"Informiamo il consigliere Vaccarezza - che ieri si è divertito a parlare di incoerenza del PD - che la Val Bormida è in provincia di Savona e non di Roma. Noi da tempo sosteniamo che, indipendentemente da ciò che si pensi sui termovalorizzatori (a Roma, a Bergamo, in Nuova Zelanda), un impianto del genere in Liguria non serve". Lo afferma, attraverso una nota stampa, Emanuele Parrinello, segretario provinciale del Partito Democratico di Savona.
"Non serve per la quantità di rifiuti indifferenziati prodotti e non serve per la conformazione del territorio - si legge ancora nella nota - In particolare, nel territorio valbormidese, tutti e diciannove i sindaci (tra i quali molti vicini a Vaccarezza, a partire dal sindaco di Calizzano e presidente della Provincia Olivieri) si sono espressi contro la realizzazione di un termovalorizzatore, per non parlare della mobilitazione di comitati e cittadini. Vaccarezza dice che non è ancora deciso nulla, ma chi ha promulgato il bando per la realizzazione dell'impianto è la Giunta regionale che lui sostiene, non un fantasma".
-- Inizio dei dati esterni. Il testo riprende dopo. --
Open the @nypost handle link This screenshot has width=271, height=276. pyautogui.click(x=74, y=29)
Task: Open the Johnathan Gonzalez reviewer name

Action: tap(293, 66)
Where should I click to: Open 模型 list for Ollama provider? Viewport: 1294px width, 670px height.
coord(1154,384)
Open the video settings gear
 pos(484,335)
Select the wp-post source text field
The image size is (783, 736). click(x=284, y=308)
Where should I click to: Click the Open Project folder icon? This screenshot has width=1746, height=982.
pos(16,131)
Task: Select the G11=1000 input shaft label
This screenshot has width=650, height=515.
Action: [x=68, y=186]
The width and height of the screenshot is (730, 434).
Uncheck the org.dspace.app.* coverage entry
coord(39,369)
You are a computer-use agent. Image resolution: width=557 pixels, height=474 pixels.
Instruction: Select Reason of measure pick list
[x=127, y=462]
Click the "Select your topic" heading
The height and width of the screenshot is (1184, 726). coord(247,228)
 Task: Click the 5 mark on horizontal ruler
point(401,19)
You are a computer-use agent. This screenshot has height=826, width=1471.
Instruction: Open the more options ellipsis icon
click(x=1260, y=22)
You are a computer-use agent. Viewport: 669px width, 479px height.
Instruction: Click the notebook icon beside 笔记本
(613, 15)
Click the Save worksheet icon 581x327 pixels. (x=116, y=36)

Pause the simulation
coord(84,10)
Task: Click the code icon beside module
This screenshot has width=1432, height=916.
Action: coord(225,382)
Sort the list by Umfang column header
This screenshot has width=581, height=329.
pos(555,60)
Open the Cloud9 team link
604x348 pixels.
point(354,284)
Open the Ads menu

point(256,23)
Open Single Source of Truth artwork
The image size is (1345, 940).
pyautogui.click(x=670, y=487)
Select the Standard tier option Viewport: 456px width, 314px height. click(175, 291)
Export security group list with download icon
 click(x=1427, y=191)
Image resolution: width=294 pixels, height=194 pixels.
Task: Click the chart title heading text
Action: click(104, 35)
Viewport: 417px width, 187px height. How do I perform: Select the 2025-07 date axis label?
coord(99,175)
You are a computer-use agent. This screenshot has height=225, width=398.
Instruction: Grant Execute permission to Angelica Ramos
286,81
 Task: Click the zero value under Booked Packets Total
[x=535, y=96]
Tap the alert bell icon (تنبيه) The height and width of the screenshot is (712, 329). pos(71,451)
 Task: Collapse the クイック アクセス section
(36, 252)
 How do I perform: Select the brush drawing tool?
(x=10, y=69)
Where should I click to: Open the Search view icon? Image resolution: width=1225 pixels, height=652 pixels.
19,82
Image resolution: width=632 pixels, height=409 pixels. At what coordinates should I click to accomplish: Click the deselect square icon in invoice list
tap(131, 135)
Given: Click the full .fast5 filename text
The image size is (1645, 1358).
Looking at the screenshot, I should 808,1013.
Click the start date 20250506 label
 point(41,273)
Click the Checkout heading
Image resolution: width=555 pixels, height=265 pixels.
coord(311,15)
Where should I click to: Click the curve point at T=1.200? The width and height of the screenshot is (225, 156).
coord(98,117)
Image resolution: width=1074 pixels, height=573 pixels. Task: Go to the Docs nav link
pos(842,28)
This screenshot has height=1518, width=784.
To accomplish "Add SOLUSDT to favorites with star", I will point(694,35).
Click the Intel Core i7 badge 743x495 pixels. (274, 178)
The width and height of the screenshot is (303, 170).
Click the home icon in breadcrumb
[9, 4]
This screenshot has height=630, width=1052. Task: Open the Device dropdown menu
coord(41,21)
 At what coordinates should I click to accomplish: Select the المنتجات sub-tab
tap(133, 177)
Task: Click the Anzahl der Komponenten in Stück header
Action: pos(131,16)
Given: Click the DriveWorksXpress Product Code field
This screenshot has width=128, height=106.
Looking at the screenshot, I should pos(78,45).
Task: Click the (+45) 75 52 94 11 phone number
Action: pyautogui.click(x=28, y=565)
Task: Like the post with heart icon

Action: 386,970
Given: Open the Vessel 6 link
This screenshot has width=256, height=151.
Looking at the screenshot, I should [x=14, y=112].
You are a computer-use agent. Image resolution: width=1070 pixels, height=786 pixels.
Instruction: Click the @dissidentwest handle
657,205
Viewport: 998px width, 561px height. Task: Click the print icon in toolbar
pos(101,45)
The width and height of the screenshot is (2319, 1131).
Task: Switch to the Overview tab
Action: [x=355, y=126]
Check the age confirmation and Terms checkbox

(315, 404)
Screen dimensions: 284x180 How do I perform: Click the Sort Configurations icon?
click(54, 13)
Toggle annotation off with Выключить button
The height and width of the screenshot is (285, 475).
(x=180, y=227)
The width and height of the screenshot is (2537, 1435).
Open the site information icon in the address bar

"Dalla lettura del suo intervento, l'unica nota positiva è che questa improvvisa cautela ricorda quella che, qualche tempo fa, anticipò la clamorosa giravolta di Vaccarezza e soci sul rigassificatore. Ci auguriamo che, sotto la spinta di un territorio compatto, anche su questo tema il centrodestra torni sui propri passi", conclude Parrinello.